Re: Kociak bezdomniaczek

PostNapisane: Nie paź 30, 2022 0:20
przez jolabuk5
Najpierw oczywiście do weta.
Ze sterylkami jest różnie, napisz, skąd jesteś, może ktoś podpowie, jak to wygląda w Waszej okolicy. Ogólnie listopad, to np. w Łodzi czas, kiedy bezpłatne sterylki się kończą, nastepne pojawiają się koło maja (czasem wcześniej, jak dobrze pójdzie - a czasem później :evil: ). Czasami fundacje mają jeszcze jakieś talony sterylkowe. Oczywiście, można zapytać w UM, albo w lokalnej fundacji.
W Łodzi bezpłatna sterylka jest połączona z krótkim (kocur), lub dłuższym (kotka) przetrzymaniem w lecznicy.
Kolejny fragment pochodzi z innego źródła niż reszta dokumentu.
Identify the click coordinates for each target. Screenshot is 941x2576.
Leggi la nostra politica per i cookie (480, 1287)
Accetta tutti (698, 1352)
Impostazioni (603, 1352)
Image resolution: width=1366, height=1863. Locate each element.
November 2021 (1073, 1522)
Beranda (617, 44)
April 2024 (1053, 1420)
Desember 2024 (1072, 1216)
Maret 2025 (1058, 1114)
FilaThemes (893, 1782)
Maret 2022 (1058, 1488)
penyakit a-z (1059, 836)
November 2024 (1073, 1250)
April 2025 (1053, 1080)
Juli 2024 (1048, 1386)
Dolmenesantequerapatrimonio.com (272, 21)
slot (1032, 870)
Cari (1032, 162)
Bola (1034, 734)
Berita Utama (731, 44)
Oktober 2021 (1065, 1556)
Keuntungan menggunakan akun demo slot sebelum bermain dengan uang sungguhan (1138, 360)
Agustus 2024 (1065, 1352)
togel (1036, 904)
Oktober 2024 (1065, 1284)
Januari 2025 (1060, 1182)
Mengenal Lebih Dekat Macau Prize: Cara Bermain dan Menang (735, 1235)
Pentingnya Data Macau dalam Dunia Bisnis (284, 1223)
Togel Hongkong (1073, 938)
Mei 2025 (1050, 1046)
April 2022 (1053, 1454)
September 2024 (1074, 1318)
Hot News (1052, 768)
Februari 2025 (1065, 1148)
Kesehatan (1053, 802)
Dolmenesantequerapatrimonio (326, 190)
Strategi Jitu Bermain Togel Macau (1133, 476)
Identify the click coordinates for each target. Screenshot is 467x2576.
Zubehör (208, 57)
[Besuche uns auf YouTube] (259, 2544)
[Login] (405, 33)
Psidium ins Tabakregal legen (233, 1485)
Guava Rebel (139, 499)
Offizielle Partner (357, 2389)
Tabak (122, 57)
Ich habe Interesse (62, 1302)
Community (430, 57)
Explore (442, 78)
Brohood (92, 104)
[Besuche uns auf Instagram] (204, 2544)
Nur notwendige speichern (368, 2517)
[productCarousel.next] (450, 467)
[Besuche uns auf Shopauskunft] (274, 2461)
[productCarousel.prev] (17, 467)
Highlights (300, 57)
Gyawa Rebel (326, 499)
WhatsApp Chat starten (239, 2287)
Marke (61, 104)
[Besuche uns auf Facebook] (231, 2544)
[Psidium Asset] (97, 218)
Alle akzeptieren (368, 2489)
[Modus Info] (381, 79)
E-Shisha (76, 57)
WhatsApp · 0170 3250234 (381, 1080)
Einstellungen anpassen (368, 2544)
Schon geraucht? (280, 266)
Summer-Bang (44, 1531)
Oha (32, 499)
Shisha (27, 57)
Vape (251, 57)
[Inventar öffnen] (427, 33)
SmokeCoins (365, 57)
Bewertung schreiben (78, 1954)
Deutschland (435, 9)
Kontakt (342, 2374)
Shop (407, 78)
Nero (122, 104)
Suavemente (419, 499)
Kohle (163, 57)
Prywatnie też można poprosić o przetrzymanie w lecznicy (odpłatnie).
Klatkę łapkę (jeśli potrzebna) i klatkę pobytową można pożyczyć - fundacje, lecznice, czasem schronisko, prywatne osoby z okolicy - można pytać tu, lub poszukać jakiejś grupy kociarzy na fb.
W klatce pobytowej możesz kota spokojnie przetrzymać u siebie, w zamkniętym pokoju, żeby nie stresować Waszej kotki -jedynaczki i przetrzymywanego kota. W klatce stawiamy transporter albo jakąś budkę lub posłanie, kuwetę, miseczki z wodą i jedzeniem, jakieś zabawki. Klatkę warto przykryć częściowo, żeby kotek czuł się bezpiecznie (miał się gdzie ukryć). Przy okazji zobaczycie, czy kociak ogarnia kuwetę.
Gorzej będzie, jeśli się okaże po złapaniu, że kotek jest oswojony i powinno się poszukac mu domu (taki maluch ma małe szanse przetrwać zimę)

Re: Kociak bezdomniaczek

PostNapisane: Nie paź 30, 2022 8:52
przez ziuku
jestem z Jeleniej Góry.
byliśmy teraz rano, młodzian czekał na płocie, zeżarł dwie porcje. On trochę się boi gwałtownych ruchów, ale sam przychodzi, ociera się, mruczy. Niestety nasza już awanturę zrobiła, że pachniemy innym kotem :(

Re: Kociak bezdomniaczek

PostNapisane: Nie paź 30, 2022 9:04
przez jolabuk5
Tak na szybko znalazłam fundację kocią w Jeleniej Górze.
https://www.facebook.com/zwierzetaJG
Na tymczas pewnie kota nie wezmą, ale mogą pomóc z klatką łapką, podpowiedzą, czy są darmowe sterylki.